▸ What the task asks:
Convert the material below into a JSON list of strings with one string per line, omitting any blank lines.

*** Data excerpts ***

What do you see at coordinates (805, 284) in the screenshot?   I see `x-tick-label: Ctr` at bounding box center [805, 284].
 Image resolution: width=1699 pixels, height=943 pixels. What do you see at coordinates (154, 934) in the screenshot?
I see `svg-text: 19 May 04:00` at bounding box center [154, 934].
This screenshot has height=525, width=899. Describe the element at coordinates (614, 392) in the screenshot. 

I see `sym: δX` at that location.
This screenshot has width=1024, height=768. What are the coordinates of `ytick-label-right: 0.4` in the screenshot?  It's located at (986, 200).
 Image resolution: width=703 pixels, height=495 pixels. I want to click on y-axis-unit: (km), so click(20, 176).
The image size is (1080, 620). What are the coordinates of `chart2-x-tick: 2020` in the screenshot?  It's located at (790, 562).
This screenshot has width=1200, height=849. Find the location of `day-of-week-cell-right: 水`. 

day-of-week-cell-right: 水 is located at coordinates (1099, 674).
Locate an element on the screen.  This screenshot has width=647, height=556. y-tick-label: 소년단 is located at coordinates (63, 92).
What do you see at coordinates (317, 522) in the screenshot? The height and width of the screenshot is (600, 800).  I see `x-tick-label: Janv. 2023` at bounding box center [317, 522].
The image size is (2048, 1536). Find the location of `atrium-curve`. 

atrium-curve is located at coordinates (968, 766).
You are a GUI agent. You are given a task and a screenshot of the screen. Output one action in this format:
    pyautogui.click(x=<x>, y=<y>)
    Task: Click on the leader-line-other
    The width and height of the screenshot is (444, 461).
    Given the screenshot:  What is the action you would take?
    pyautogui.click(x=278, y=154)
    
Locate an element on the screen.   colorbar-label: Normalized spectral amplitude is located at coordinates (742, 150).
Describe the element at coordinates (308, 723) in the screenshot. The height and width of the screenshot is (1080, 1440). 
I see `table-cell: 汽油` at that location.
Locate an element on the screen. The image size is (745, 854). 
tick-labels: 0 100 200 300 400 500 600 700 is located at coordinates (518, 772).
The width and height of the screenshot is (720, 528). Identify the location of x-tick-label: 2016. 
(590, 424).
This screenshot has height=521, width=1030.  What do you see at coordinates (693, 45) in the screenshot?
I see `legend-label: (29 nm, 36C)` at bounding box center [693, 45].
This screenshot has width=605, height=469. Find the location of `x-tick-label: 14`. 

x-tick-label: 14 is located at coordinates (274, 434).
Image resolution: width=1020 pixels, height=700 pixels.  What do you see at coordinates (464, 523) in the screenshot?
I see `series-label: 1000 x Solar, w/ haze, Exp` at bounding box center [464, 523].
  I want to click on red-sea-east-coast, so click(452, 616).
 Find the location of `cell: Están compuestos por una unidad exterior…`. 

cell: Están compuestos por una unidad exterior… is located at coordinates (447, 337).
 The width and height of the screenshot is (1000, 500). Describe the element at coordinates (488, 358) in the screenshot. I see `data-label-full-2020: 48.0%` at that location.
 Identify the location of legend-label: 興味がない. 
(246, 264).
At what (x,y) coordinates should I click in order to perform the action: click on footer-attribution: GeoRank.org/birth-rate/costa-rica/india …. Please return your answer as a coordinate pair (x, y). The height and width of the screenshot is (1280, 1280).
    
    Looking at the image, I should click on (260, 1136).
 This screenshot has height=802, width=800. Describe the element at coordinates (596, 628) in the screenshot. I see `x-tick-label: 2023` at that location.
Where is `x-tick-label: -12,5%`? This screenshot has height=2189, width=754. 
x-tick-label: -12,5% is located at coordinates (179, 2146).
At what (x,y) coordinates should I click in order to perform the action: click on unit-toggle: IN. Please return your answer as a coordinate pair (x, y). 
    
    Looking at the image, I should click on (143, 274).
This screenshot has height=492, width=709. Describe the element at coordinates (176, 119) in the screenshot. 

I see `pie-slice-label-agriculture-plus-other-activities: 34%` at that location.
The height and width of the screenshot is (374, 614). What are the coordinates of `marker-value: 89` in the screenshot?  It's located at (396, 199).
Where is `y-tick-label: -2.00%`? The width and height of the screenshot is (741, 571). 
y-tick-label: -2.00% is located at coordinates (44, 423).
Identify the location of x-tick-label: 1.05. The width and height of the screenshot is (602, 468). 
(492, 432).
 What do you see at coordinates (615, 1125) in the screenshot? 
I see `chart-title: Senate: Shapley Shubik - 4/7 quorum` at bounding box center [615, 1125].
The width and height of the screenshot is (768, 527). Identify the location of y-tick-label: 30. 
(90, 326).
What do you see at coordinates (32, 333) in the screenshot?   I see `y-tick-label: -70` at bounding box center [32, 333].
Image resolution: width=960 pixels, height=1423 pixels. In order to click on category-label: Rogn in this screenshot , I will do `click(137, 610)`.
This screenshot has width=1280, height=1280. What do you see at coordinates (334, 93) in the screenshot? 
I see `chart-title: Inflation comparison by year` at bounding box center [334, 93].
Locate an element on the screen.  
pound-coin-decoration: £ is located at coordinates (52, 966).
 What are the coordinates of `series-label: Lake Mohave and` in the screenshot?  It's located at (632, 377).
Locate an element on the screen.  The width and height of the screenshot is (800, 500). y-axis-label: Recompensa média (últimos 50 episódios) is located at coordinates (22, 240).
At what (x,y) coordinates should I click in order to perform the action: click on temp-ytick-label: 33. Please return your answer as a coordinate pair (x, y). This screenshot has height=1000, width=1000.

*** End of Data excerpts ***

▸ Expected answer:
[
  "What do you see at coordinates (805, 284) in the screenshot?   I see `x-tick-label: Ctr` at bounding box center [805, 284].",
  " Image resolution: width=1699 pixels, height=943 pixels. What do you see at coordinates (154, 934) in the screenshot?",
  "I see `svg-text: 19 May 04:00` at bounding box center [154, 934].",
  "This screenshot has height=525, width=899. Describe the element at coordinates (614, 392) in the screenshot. ",
  "I see `sym: δX` at that location.",
  "This screenshot has width=1024, height=768. What are the coordinates of `ytick-label-right: 0.4` in the screenshot?  It's located at (986, 200).",
  " Image resolution: width=703 pixels, height=495 pixels. I want to click on y-axis-unit: (km), so click(20, 176).",
  "The image size is (1080, 620). What are the coordinates of `chart2-x-tick: 2020` in the screenshot?  It's located at (790, 562).",
  "This screenshot has width=1200, height=849. Find the location of `day-of-week-cell-right: 水`. ",
  "day-of-week-cell-right: 水 is located at coordinates (1099, 674).",
  "Locate an element on the screen.  This screenshot has width=647, height=556. y-tick-label: 소년단 is located at coordinates (63, 92).",
  "What do you see at coordinates (317, 522) in the screenshot? The height and width of the screenshot is (600, 800).  I see `x-tick-label: Janv. 2023` at bounding box center [317, 522].",
  "The image size is (2048, 1536). Find the location of `atrium-curve`. ",
  "atrium-curve is located at coordinates (968, 766).",
  "You are a GUI agent. You are given a task and a screenshot of the screen. Output one action in this format:",
  "    pyautogui.click(x=<x>, y=<y>)",
  "    Task: Click on the leader-line-other",
  "    The width and height of the screenshot is (444, 461).",
  "    Given the screenshot:  What is the action you would take?",
  "    pyautogui.click(x=278, y=154)",
  "Locate an element on the screen.   colorbar-label: Normalized spectral amplitude is located at coordinates (742, 150).",
  "Describe the element at coordinates (308, 723) in the screenshot. The height and width of the screenshot is (1080, 1440). ",
  "I see `table-cell: 汽油` at that location.",
  "Locate an element on the screen. The image size is (745, 854). ",
  "tick-labels: 0 100 200 300 400 500 600 700 is located at coordinates (518, 772).",
  "The width and height of the screenshot is (720, 528). Identify the location of x-tick-label: 2016. ",
  "(590, 424).",
  "This screenshot has height=521, width=1030.  What do you see at coordinates (693, 45) in the screenshot?",
  "I see `legend-label: (29 nm, 36C)` at bounding box center [693, 45].",
  "This screenshot has width=605, height=469. Find the location of `x-tick-label: 14`. ",
  "x-tick-label: 14 is located at coordinates (274, 434).",
  "Image resolution: width=1020 pixels, height=700 pixels.  What do you see at coordinates (464, 523) in the screenshot?",
  "I see `series-label: 1000 x Solar, w/ haze, Exp` at bounding box center [464, 523].",
  "  I want to click on red-sea-east-coast, so click(452, 616).",
  " Find the location of `cell: Están compuestos por una unidad exterior…`. ",
  "cell: Están compuestos por una unidad exterior… is located at coordinates (447, 337).",
  " The width and height of the screenshot is (1000, 500). Describe the element at coordinates (488, 358) in the screenshot. I see `data-label-full-2020: 48.0%` at that location.",
  " Identify the location of legend-label: 興味がない. ",
  "(246, 264).",
  "At what (x,y) coordinates should I click in order to perform the action: click on footer-attribution: GeoRank.org/birth-rate/costa-rica/india …. Please return your answer as a coordinate pair (x, y). The height and width of the screenshot is (1280, 1280).",
  "    Looking at the image, I should click on (260, 1136).",
  " This screenshot has height=802, width=800. Describe the element at coordinates (596, 628) in the screenshot. I see `x-tick-label: 2023` at that location.",
  "Where is `x-tick-label: -12,5%`? This screenshot has height=2189, width=754. ",
  "x-tick-label: -12,5% is located at coordinates (179, 2146).",
  "At what (x,y) coordinates should I click in order to perform the action: click on unit-toggle: IN. Please return your answer as a coordinate pair (x, y). ",
  "    Looking at the image, I should click on (143, 274).",
  "This screenshot has height=492, width=709. Describe the element at coordinates (176, 119) in the screenshot. ",
  "I see `pie-slice-label-agriculture-plus-other-activities: 34%` at that location.",
  "The height and width of the screenshot is (374, 614). What are the coordinates of `marker-value: 89` in the screenshot?  It's located at (396, 199).",
  "Where is `y-tick-label: -2.00%`? The width and height of the screenshot is (741, 571). ",
  "y-tick-label: -2.00% is located at coordinates (44, 423).",
  "Identify the location of x-tick-label: 1.05. The width and height of the screenshot is (602, 468). ",
  "(492, 432).",
  " What do you see at coordinates (615, 1125) in the screenshot? ",
  "I see `chart-title: Senate: Shapley Shubik - 4/7 quorum` at bounding box center [615, 1125].",
  "The width and height of the screenshot is (768, 527). Identify the location of y-tick-label: 30. ",
  "(90, 326).",
  "What do you see at coordinates (32, 333) in the screenshot?   I see `y-tick-label: -70` at bounding box center [32, 333].",
  "Image resolution: width=960 pixels, height=1423 pixels. In order to click on category-label: Rogn in this screenshot , I will do `click(137, 610)`.",
  "This screenshot has width=1280, height=1280. What do you see at coordinates (334, 93) in the screenshot? ",
  "I see `chart-title: Inflation comparison by year` at bounding box center [334, 93].",
  "Locate an element on the screen.  ",
  "pound-coin-decoration: £ is located at coordinates (52, 966).",
  " What are the coordinates of `series-label: Lake Mohave and` in the screenshot?  It's located at (632, 377).",
  "Locate an element on the screen.  The width and height of the screenshot is (800, 500). y-axis-label: Recompensa média (últimos 50 episódios) is located at coordinates (22, 240).",
  "At what (x,y) coordinates should I click in order to perform the action: click on temp-ytick-label: 33. Please return your answer as a coordinate pair (x, y). This screenshot has height=1000, width=1000."
]